*YOUR OBJECTIVE*
Every line below from the one containing "Screenshot is 252x2576." through the one containing "Identity (80, 2238)" must be transcribed exactly. Omit all lines outside that stretch.

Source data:
=== Begin Enclosure ===

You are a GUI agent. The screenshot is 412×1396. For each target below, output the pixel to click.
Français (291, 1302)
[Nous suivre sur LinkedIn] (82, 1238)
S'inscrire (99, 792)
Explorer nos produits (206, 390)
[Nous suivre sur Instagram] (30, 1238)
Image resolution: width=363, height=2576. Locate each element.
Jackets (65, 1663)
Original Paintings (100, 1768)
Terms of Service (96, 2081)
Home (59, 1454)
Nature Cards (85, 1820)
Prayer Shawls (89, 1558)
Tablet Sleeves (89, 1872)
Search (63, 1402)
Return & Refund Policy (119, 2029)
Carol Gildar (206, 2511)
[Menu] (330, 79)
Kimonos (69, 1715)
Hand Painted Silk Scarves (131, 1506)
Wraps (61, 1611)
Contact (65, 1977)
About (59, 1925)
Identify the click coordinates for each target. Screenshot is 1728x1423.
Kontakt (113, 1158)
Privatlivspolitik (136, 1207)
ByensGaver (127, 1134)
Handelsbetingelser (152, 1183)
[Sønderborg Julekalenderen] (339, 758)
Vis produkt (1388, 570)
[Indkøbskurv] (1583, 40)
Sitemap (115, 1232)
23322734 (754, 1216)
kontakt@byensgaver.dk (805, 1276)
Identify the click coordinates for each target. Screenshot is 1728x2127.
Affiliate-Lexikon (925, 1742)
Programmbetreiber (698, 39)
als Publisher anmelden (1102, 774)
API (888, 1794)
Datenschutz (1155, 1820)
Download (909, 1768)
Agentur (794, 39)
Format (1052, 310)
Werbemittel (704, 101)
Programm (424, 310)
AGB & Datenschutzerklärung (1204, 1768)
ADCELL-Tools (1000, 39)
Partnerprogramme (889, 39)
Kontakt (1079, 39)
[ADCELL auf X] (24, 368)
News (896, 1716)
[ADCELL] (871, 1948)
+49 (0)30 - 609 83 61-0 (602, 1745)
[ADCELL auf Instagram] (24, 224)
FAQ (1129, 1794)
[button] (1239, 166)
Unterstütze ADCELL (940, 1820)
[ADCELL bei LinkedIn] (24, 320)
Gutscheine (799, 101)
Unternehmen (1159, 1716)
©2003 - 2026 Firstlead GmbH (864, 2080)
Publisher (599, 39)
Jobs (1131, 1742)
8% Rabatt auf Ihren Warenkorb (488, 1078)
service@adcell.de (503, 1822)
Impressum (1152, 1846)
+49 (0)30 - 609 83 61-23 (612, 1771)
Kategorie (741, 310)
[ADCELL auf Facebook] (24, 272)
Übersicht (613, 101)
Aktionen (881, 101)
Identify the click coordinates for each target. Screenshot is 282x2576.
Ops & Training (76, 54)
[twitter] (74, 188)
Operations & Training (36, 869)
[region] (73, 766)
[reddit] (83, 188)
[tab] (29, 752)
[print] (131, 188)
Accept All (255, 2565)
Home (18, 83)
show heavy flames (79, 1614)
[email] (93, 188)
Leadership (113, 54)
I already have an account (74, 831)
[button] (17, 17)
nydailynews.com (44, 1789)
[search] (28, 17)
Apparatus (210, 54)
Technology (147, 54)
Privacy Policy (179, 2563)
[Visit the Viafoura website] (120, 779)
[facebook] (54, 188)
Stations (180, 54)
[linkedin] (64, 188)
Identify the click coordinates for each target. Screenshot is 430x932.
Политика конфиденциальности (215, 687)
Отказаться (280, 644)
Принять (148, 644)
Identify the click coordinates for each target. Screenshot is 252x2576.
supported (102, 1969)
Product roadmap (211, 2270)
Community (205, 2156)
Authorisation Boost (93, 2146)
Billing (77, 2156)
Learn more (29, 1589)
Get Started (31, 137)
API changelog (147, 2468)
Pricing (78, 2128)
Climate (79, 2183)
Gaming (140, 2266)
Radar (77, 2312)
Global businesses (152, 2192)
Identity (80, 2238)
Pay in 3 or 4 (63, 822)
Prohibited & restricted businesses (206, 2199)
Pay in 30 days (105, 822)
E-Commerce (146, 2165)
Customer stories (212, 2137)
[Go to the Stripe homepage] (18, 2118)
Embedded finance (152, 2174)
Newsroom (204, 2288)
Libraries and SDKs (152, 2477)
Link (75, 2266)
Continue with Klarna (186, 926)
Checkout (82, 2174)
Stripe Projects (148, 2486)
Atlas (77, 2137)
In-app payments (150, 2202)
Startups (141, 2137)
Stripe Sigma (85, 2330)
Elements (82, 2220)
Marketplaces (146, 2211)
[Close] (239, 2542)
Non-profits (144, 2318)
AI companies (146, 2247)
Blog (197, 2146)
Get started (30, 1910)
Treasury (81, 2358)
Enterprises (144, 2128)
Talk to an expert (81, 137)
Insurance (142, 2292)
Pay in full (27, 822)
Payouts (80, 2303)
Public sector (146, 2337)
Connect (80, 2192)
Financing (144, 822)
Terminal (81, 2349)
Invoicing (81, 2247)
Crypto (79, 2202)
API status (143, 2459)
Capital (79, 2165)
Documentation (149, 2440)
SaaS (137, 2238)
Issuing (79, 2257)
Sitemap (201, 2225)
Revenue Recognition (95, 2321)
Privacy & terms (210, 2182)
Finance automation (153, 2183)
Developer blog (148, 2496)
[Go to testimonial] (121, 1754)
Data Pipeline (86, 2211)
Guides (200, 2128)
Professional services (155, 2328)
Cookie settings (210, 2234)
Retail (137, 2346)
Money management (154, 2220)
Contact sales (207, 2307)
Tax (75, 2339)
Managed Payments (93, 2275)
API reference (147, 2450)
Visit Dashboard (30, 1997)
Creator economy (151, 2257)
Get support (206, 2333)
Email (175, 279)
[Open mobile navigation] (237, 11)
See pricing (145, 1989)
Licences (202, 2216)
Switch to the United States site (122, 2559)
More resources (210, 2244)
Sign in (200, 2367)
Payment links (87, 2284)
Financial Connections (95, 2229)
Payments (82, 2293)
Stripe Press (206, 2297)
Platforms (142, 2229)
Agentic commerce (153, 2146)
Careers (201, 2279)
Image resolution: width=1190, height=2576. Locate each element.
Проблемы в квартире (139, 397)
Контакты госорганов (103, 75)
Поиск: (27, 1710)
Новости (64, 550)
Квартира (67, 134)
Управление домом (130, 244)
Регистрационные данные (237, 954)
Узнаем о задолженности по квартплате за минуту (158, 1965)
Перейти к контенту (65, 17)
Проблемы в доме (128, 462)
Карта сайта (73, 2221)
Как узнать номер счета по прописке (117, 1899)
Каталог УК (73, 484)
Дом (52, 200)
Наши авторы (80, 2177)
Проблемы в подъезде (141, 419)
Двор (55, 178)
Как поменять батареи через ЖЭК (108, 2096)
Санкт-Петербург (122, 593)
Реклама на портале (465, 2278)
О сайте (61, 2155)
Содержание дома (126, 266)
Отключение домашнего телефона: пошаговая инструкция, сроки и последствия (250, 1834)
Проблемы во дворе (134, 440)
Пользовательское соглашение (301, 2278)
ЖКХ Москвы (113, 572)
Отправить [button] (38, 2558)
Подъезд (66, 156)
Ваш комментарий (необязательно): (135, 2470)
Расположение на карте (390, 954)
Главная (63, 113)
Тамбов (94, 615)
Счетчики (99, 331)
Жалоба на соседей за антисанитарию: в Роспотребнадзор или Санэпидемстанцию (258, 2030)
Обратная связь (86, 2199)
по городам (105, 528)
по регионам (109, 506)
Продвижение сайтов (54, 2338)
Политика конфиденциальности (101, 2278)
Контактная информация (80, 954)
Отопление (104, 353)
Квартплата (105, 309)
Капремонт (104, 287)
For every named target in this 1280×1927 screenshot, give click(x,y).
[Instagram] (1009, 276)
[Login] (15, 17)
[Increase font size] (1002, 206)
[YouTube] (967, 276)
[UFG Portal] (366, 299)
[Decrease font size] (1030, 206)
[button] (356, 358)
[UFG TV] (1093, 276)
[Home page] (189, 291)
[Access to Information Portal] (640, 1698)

=== End Enclosure ===

*RESPONSE BOX*
Identify the click coordinates for each target. Screenshot is 252x2576.
supported (102, 1969)
Product roadmap (211, 2270)
Community (205, 2156)
Authorisation Boost (93, 2146)
Billing (77, 2156)
Learn more (29, 1589)
Get Started (31, 137)
API changelog (147, 2468)
Pricing (78, 2128)
Climate (79, 2183)
Gaming (140, 2266)
Radar (77, 2312)
Global businesses (152, 2192)
Identity (80, 2238)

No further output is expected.